Stored records:
====

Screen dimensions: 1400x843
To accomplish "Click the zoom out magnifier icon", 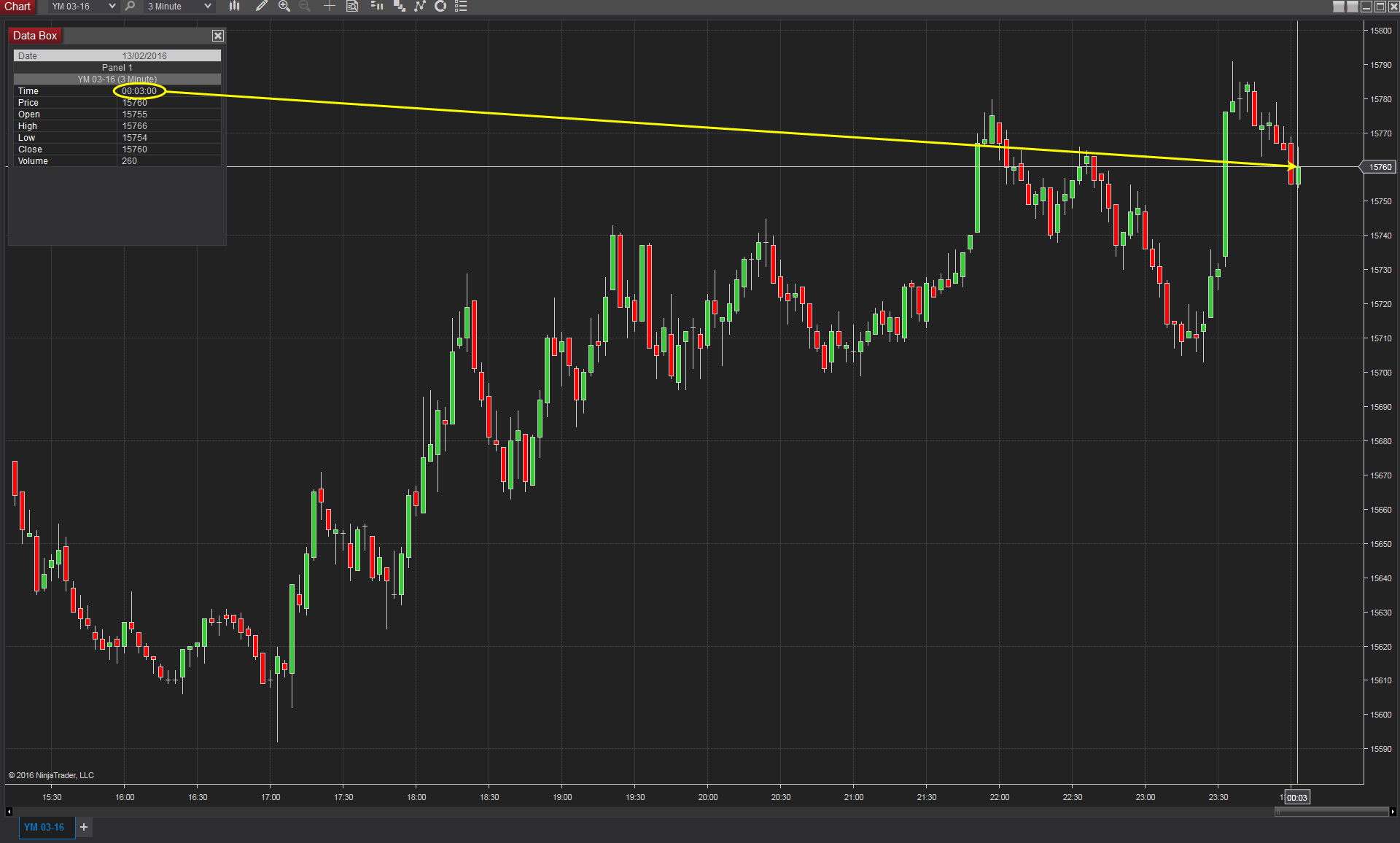I will click(305, 6).
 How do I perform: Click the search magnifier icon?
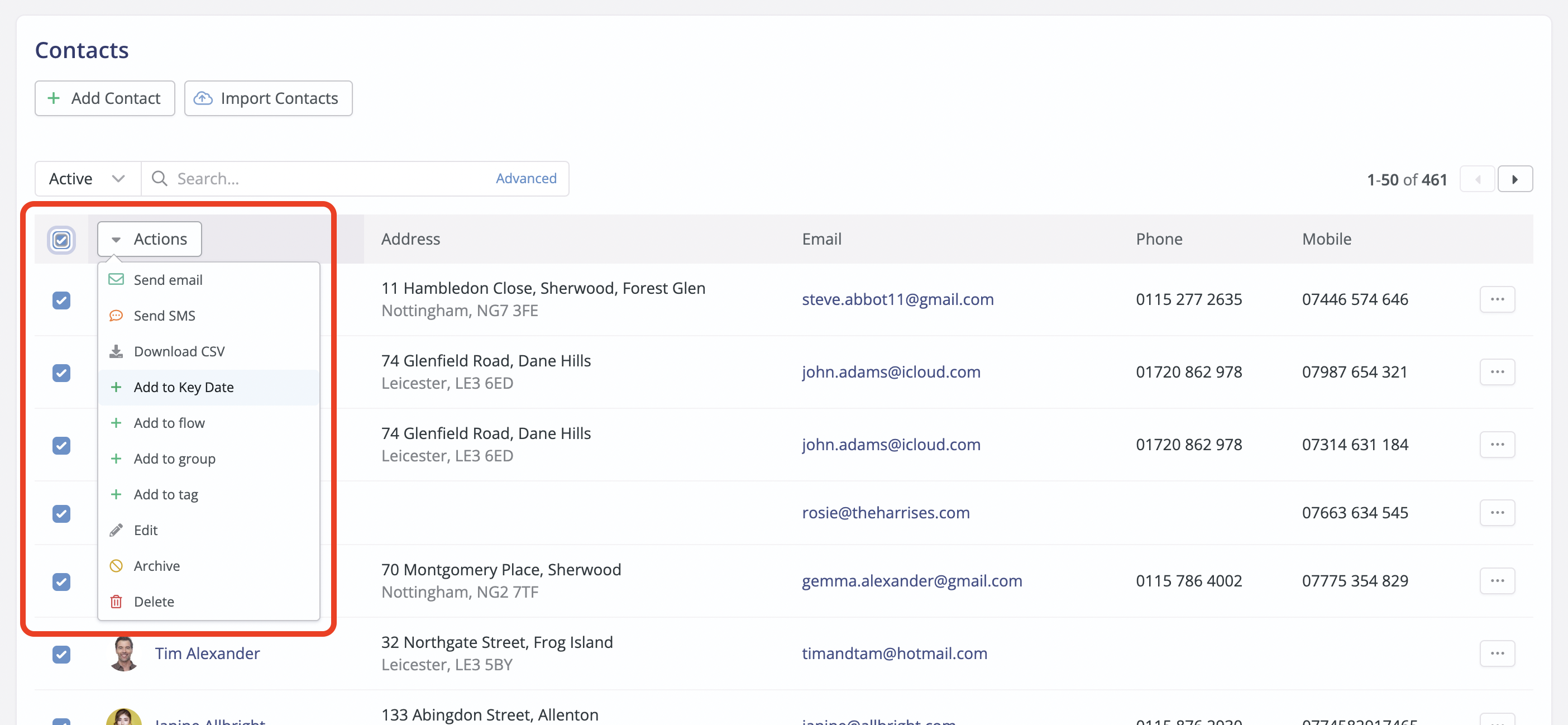coord(159,178)
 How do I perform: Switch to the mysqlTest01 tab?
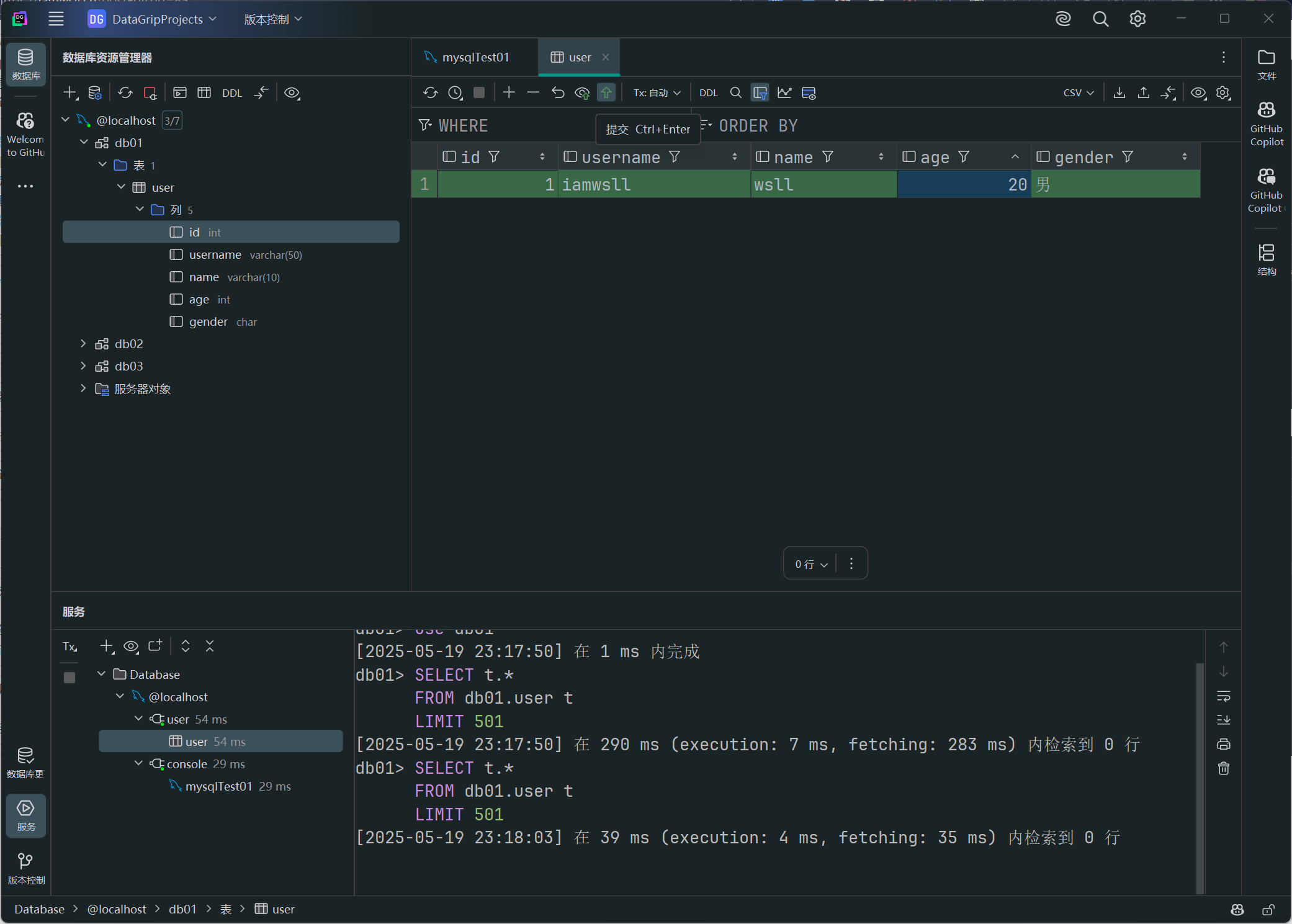coord(475,58)
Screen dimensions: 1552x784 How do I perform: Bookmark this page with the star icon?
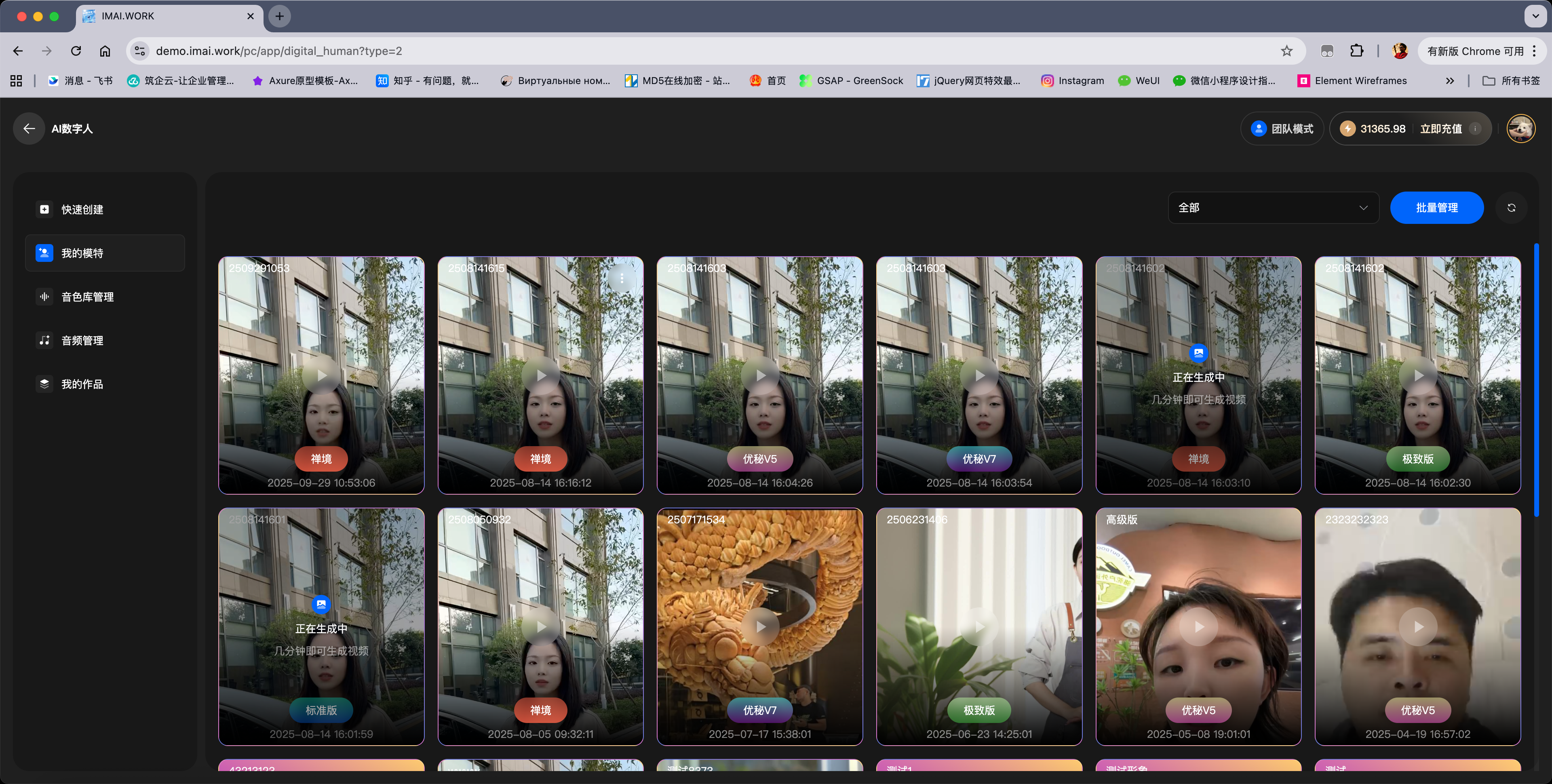pos(1286,51)
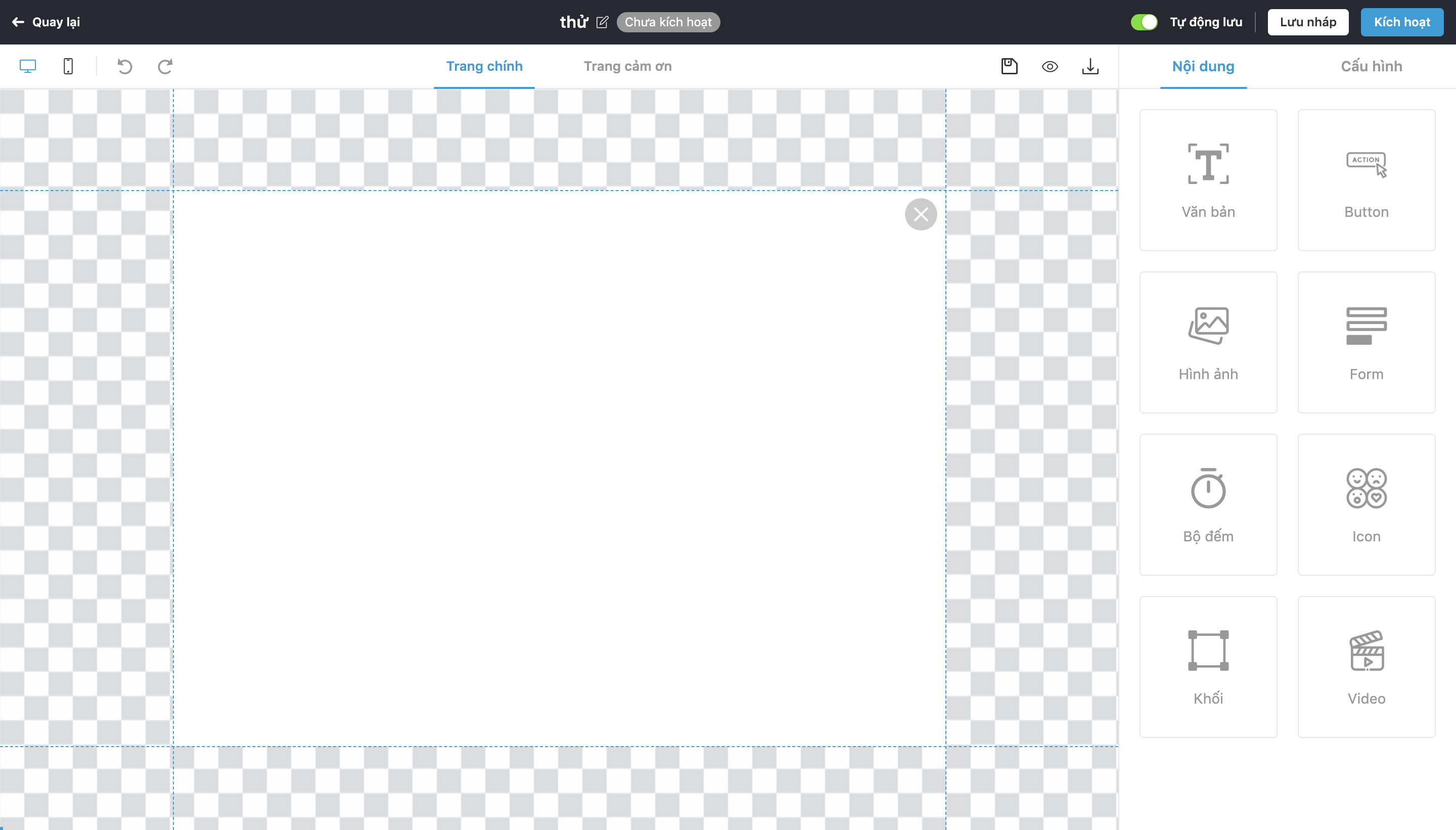Close the popup canvas with X
The image size is (1456, 830).
[921, 214]
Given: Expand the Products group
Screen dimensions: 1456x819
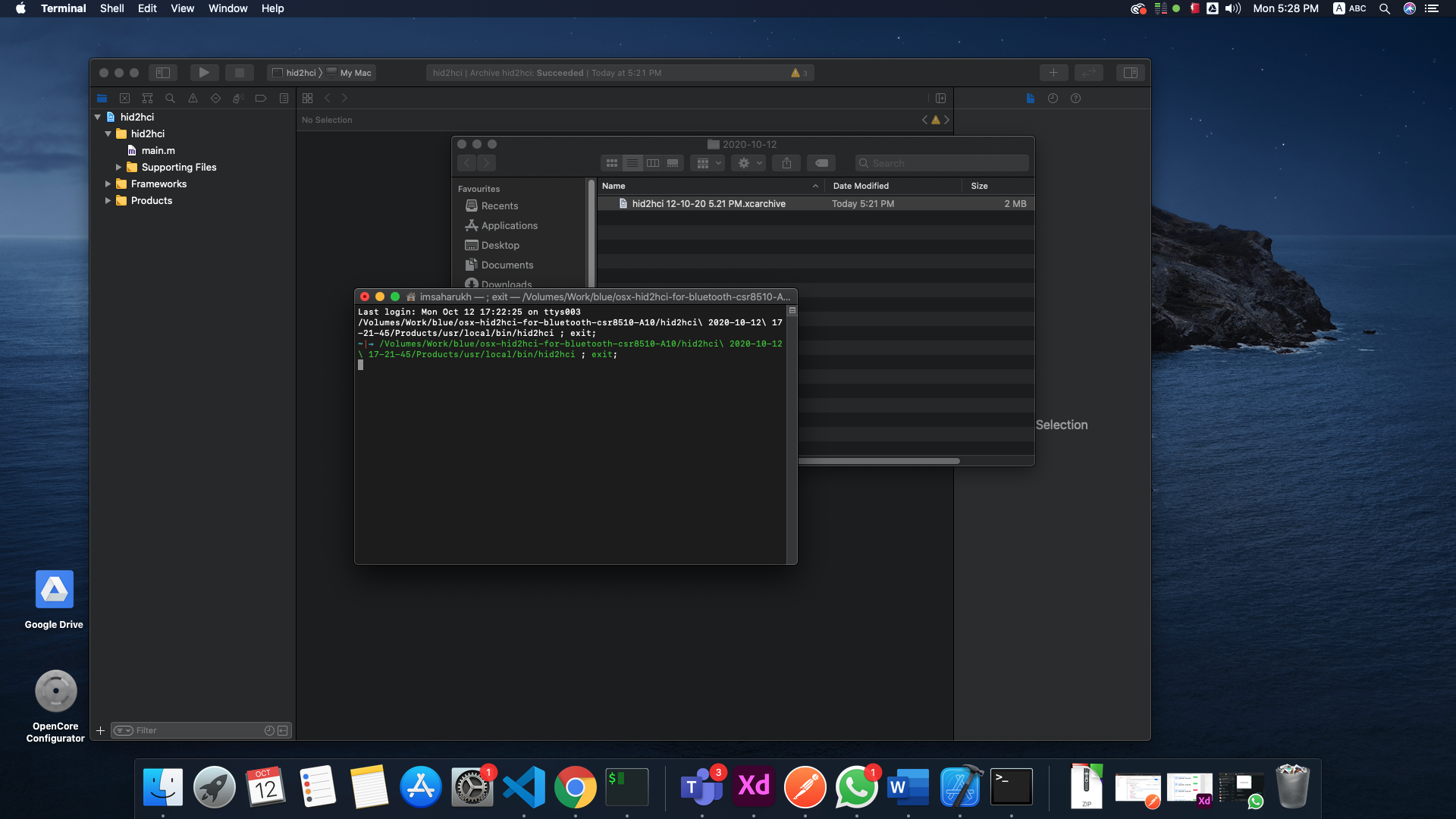Looking at the screenshot, I should [108, 200].
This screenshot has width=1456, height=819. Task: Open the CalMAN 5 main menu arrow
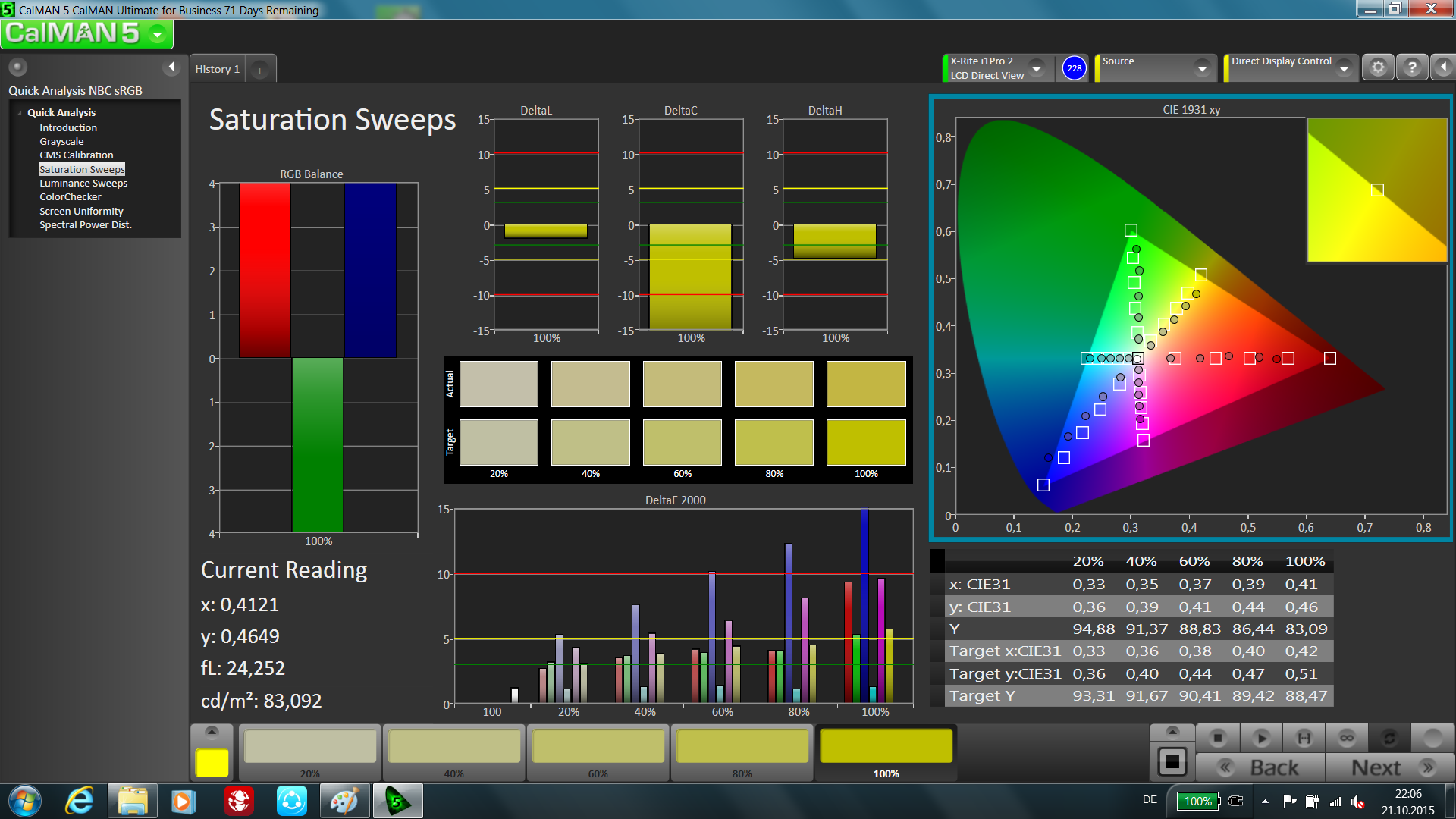click(158, 34)
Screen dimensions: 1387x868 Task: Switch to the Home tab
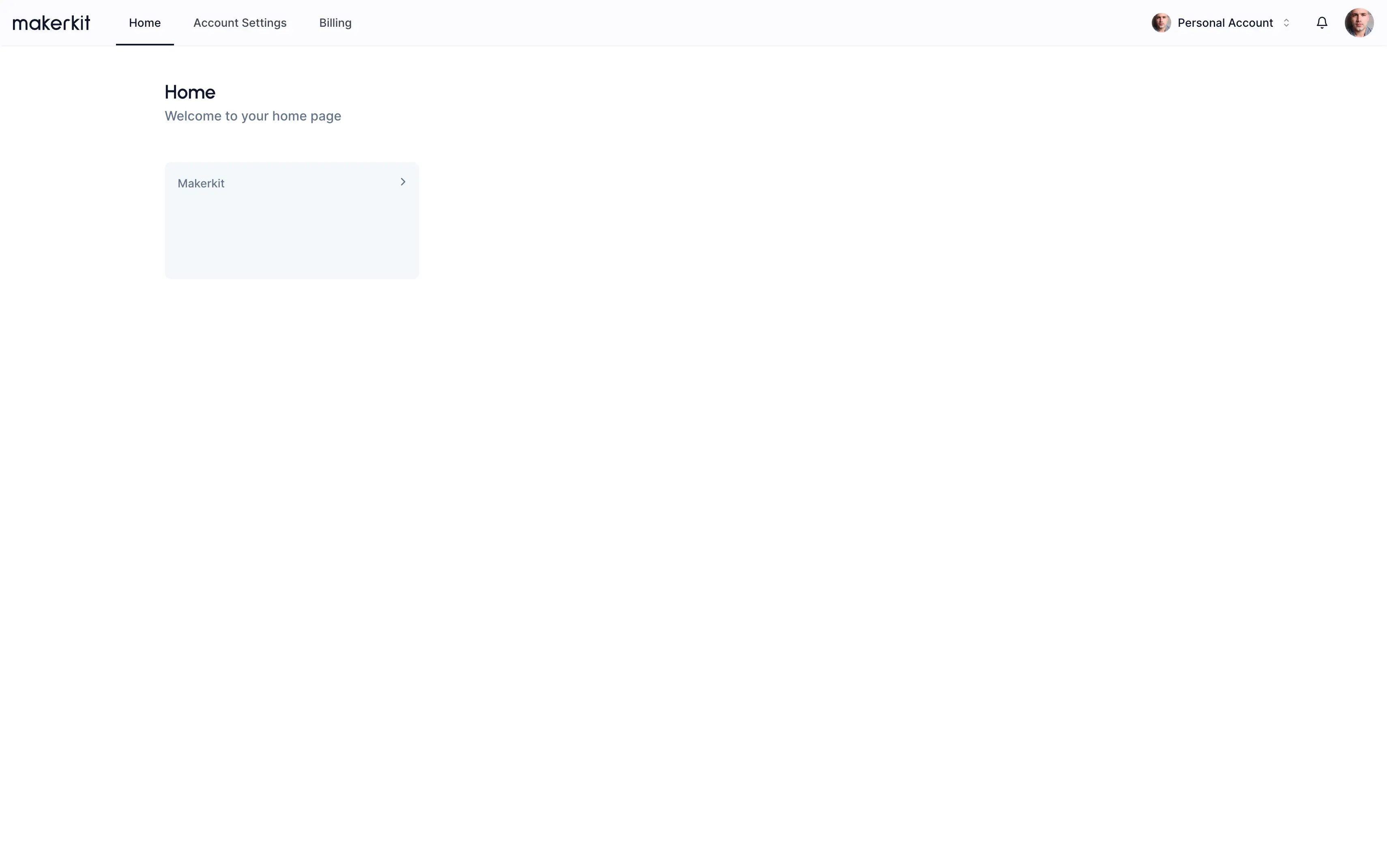point(145,23)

====

Work instruction ▸ Take the line containing "Screen dimensions: 1387x868" as the first and the last line of the records as the end. Print every line in that span exactly, leaving out pictures.

Task solution ▸
Screen dimensions: 1387x868 Task: Switch to the Home tab
point(145,23)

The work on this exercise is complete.